== SOURCE MATERIAL
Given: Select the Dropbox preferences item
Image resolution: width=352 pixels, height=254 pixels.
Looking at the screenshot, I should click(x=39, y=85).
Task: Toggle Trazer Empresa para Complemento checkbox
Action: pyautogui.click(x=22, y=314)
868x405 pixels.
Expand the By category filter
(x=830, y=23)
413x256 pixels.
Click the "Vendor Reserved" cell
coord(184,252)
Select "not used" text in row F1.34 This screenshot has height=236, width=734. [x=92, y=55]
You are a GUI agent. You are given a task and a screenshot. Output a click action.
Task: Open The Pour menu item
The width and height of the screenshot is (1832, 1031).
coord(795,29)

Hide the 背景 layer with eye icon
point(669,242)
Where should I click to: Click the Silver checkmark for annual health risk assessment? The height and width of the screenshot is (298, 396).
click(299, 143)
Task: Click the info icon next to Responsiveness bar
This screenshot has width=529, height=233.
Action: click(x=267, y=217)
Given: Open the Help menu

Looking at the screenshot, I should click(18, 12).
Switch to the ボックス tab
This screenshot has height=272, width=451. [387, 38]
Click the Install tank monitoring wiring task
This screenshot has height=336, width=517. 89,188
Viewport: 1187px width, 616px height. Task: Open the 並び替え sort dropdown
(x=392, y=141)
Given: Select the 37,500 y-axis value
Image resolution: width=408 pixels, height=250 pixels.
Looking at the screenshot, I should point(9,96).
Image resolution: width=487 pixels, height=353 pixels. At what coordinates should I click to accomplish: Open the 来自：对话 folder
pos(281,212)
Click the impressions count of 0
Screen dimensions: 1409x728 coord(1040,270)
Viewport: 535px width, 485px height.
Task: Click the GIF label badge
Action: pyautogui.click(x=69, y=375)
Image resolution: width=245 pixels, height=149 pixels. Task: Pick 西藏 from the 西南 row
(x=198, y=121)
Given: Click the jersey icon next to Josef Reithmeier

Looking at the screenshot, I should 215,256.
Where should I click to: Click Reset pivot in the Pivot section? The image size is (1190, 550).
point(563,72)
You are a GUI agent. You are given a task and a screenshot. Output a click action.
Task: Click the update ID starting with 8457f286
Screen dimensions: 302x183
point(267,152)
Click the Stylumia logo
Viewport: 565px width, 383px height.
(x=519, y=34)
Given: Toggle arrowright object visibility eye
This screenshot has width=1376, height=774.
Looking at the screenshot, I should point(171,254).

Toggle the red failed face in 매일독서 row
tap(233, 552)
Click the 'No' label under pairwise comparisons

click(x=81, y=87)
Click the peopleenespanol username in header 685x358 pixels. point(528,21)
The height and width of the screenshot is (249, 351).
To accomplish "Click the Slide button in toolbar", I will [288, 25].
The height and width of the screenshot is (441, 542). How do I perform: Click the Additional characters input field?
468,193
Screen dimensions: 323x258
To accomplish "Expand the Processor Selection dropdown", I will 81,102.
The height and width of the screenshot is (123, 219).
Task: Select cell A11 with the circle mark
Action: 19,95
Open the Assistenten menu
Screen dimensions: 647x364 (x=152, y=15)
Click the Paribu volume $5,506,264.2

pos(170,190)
====
Which lines in the data above contain the string "This"? List each of them in full.

§ SOLUTION TO THE EXERCISE:
Select "not used" text in row F1.34 This screenshot has height=236, width=734. [x=92, y=55]
This screenshot has width=529, height=233.
This screenshot has height=272, width=451. [387, 38]
This screenshot has height=336, width=517. 89,188
This screenshot has width=1376, height=774.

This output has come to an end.